Um dia alguém ainda vai fazer um levantamento --mereceria até um poema
épico-- dos feitos heroicos de adolescentes com tendências obsessivas
trancafiados dentro do próprio quarto.
Na Era de Ouro dos Micros, nos anos
1980, quando foi definida muita coisa que ressoa até hoje, boa parte dos títulos
era produzida por alguma dessas criaturas adoráveis.
Richard Garriott programou "Akalabeth" (1980) sozinho, no conforto do lar
--foi a semente da franquia "Ultima", essencial para o desenvolvimento do CRPG.
"Karateka" (1984) foi inteiramente produzido por Jordan Mechner, então apenas um
universitário.
Recentemente ele reuniu em livros os diários de criação do game e de seu jogo
seguinte, também produto exclusivo dos próprios esforços: "Prince of Persia"
(1989). Há dezenas de outros exemplos.
Naquela época os games ainda engatinhavam e as possibilidades em termos de
design --de gêneros a mecânicas-- pareciam tão infinitas e estonteantes quanto
as limitações de hardware. Ninguém sabia o que dava certo ou não, a ausência de
qualquer orçamento permitia o risco, então se tentava de tudo. E disso vieram
muitas surpresas.
Com a profissionalização da área, que se tornou uma das mais lucrativas, hoje
a ordem do dia são orçamentos milionários, equipes de produção com membros
contados às centenas e, seguindo a cartilha dos blockbusters, poucos riscos e
nenhuma inovação mais radical.
São poucos os jogos que escapam a essa lógica, mesmo entre produções de
pequenos estúdios. E, comercialmente, faz sentido ser assim.
Uma das soluções para resgatar o senso de urgência e a criatividade do
passado amador é uma velha e eficiente conhecida de outras linguagens criativas,
como o cinema e a literatura: o uso deliberado de limites artificiais.
E foi com isso em mente que em 2002 Geoff Howland criou o Ludum Dare
(ludumdare.com), uma competição internacional de desenvolvimento acelerado de
games que acontece três vezes ao ano.
Pelas regras do evento, cada participante (sempre individual) tem 48 horas
para criar um jogo do zero, dentro do tema especificado. Esse tema, que já
variou de "minimalismo" a "interação indireta", passando por "bode", é revelado
apenas no primeiro dia.
A participação é aberta a qualquer pessoa, o que atrai de game designers
veteranos às criaturas mencionadas no início da coluna. O tema único --na última
edição, "dez segundos"-- e o tempo escasso implodem qualquer constrangimento, e
os inscritos carbonizam sinapses para criar seus jogos.

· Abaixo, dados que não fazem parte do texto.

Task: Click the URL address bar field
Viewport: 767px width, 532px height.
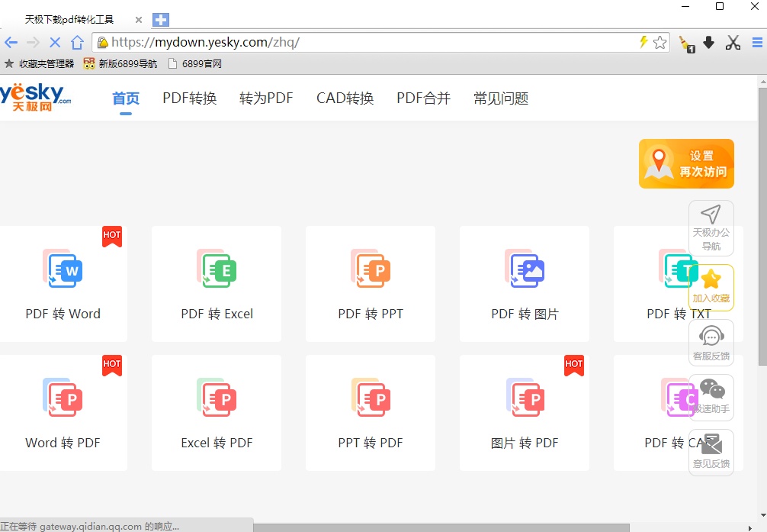Action: [x=366, y=43]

Não há prêmios em dinheiro no Ludum Dare: a satisfação é criar algo único e
compartilhar isso com o mundo --em todos os sentidos, pois o código-fonte também
deve ser posto à disposição (ainda que os autores mantenham todos os direitos
sobre suas criações).
Alguns dos minijogos criados para o evento serviram como protótipos para
games mais substanciais. Um deles é "Mew-Genics", o aguardado novo jogo do Team
Meat, responsável por "Super Meat Boy" (2010) --estrelado pelo melhor personagem
sem pele jamais inventado nesse universo.